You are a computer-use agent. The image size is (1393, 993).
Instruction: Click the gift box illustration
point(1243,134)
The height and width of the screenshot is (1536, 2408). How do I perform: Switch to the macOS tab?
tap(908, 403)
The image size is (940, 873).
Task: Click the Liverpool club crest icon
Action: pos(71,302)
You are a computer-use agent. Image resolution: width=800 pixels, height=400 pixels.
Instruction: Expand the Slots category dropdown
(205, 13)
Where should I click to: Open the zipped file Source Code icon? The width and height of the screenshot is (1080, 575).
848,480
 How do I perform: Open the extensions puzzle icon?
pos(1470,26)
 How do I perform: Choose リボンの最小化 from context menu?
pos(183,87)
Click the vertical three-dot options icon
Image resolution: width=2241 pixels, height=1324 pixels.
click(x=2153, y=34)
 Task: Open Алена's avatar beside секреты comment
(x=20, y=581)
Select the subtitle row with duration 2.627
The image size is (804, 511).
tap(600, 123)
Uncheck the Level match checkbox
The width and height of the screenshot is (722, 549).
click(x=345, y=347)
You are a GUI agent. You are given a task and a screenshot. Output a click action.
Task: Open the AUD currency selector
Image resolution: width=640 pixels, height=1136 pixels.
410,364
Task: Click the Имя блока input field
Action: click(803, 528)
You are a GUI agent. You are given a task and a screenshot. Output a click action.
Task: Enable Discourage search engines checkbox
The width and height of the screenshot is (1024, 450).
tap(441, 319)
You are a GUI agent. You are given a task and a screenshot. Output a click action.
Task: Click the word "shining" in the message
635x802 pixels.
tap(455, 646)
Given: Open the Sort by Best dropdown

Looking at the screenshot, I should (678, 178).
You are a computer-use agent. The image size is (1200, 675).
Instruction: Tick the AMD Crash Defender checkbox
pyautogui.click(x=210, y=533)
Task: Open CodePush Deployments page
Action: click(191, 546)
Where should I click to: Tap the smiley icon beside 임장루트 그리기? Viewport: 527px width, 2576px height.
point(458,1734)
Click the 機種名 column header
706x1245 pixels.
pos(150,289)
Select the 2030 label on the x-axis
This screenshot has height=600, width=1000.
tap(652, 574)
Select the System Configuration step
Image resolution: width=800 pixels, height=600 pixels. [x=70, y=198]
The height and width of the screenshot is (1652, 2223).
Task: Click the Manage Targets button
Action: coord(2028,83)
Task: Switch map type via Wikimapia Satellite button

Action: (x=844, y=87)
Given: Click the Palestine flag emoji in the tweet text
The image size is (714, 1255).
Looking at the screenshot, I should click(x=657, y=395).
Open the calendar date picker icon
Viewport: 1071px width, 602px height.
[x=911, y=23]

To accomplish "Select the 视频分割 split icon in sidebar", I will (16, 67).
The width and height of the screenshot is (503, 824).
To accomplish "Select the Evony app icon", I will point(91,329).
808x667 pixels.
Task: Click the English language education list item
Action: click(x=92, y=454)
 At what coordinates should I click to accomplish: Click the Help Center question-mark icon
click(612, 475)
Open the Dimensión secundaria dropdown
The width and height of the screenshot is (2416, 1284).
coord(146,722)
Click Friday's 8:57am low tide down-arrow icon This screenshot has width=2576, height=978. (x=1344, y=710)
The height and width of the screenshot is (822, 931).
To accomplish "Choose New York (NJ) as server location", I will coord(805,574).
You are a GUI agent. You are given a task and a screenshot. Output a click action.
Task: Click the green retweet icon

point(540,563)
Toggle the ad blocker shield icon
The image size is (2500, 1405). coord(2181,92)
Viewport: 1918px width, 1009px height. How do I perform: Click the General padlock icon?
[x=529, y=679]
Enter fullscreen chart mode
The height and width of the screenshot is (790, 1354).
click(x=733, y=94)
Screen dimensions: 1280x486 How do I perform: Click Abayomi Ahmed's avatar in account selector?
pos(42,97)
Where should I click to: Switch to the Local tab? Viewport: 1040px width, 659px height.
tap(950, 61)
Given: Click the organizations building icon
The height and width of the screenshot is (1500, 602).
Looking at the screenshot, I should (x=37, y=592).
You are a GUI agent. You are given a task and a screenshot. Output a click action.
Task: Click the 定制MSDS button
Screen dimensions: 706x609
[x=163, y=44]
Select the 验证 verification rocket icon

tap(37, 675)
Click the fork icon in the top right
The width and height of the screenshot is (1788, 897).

Requirement: Rewrite all of the lines above as a numbered list, omitting any blank lines.

Output for this exercise:
1. You are a computer-use agent. The image size is (1393, 993).
2. Instruction: Click the gift box illustration
3. point(1243,134)
4. The height and width of the screenshot is (1536, 2408). How do I perform: Switch to the macOS tab?
5. tap(908, 403)
6. The image size is (940, 873).
7. Task: Click the Liverpool club crest icon
8. Action: pos(71,302)
9. You are a computer-use agent. Image resolution: width=800 pixels, height=400 pixels.
10. Instruction: Expand the Slots category dropdown
11. (205, 13)
12. Where should I click to: Open the zipped file Source Code icon? The width and height of the screenshot is (1080, 575).
13. 848,480
14.  How do I perform: Open the extensions puzzle icon?
15. pos(1470,26)
16.  How do I perform: Choose リボンの最小化 from context menu?
17. pos(183,87)
18. Click the vertical three-dot options icon
19. Image resolution: width=2241 pixels, height=1324 pixels.
20. click(x=2153, y=34)
21.  Task: Open Алена's avatar beside секреты comment
22. (x=20, y=581)
23. Select the subtitle row with duration 2.627
24. The image size is (804, 511).
25. tap(600, 123)
26. Uncheck the Level match checkbox
27. The width and height of the screenshot is (722, 549).
28. click(x=345, y=347)
29. You are a GUI agent. You are given a task and a screenshot. Output a click action.
30. Task: Open the AUD currency selector
31. Image resolution: width=640 pixels, height=1136 pixels.
32. 410,364
33. Task: Click the Имя блока input field
34. Action: click(803, 528)
35. You are a GUI agent. You are given a task and a screenshot. Output a click action.
36. Task: Enable Discourage search engines checkbox
37. The width and height of the screenshot is (1024, 450).
38. tap(441, 319)
39. You are a GUI agent. You are given a task and a screenshot. Output a click action.
40. Task: Click the word "shining" in the message
41. 635x802 pixels.
42. tap(455, 646)
43. Given: Open the Sort by Best dropdown
44. Looking at the screenshot, I should (678, 178).
45. You are a computer-use agent. The image size is (1200, 675).
46. Instruction: Tick the AMD Crash Defender checkbox
47. pyautogui.click(x=210, y=533)
48. Task: Open CodePush Deployments page
49. Action: click(191, 546)
50. Where should I click to: Tap the smiley icon beside 임장루트 그리기? Viewport: 527px width, 2576px height.
51. point(458,1734)
52. Click the 機種名 column header
53. 706x1245 pixels.
54. pos(150,289)
55. Select the 2030 label on the x-axis
56. This screenshot has height=600, width=1000.
57. tap(652, 574)
58. Select the System Configuration step
59. Image resolution: width=800 pixels, height=600 pixels. [x=70, y=198]
60. The height and width of the screenshot is (1652, 2223).
61. Task: Click the Manage Targets button
62. Action: coord(2028,83)
63. Task: Switch map type via Wikimapia Satellite button
64. Action: (x=844, y=87)
65. Given: Click the Palestine flag emoji in the tweet text
66. The image size is (714, 1255).
67. Looking at the screenshot, I should click(x=657, y=395).
68. Open the calendar date picker icon
69. Viewport: 1071px width, 602px height.
70. [x=911, y=23]
71. To accomplish "Select the 视频分割 split icon in sidebar", I will (16, 67).
72. The width and height of the screenshot is (503, 824).
73. To accomplish "Select the Evony app icon", I will point(91,329).
74. 808x667 pixels.
75. Task: Click the English language education list item
76. Action: click(x=92, y=454)
77.  At what coordinates should I click to accomplish: Click the Help Center question-mark icon
78. click(612, 475)
79. Open the Dimensión secundaria dropdown
80. The width and height of the screenshot is (2416, 1284).
81. coord(146,722)
82. Click Friday's 8:57am low tide down-arrow icon This screenshot has width=2576, height=978. (x=1344, y=710)
83. The height and width of the screenshot is (822, 931).
84. To accomplish "Choose New York (NJ) as server location", I will coord(805,574).
85. You are a GUI agent. You are given a task and a screenshot. Output a click action.
86. Task: Click the green retweet icon
87. point(540,563)
88. Toggle the ad blocker shield icon
89. The image size is (2500, 1405). coord(2181,92)
90. Viewport: 1918px width, 1009px height. How do I perform: Click the General padlock icon?
91. [x=529, y=679]
92. Enter fullscreen chart mode
93. The height and width of the screenshot is (790, 1354).
94. click(x=733, y=94)
95. Screen dimensions: 1280x486 How do I perform: Click Abayomi Ahmed's avatar in account selector?
96. pos(42,97)
97. Where should I click to: Switch to the Local tab? Viewport: 1040px width, 659px height.
98. tap(950, 61)
99. Given: Click the organizations building icon
100. The height and width of the screenshot is (1500, 602).
101. Looking at the screenshot, I should (x=37, y=592).
102. You are a GUI agent. You are given a task and a screenshot. Output a click action.
103. Task: Click the 定制MSDS button
104. Screen dimensions: 706x609
105. [x=163, y=44]
106. Select the 验证 verification rocket icon
107. tap(37, 675)
108. Click the fork icon in the top right
109. The width and height of the screenshot is (1788, 897).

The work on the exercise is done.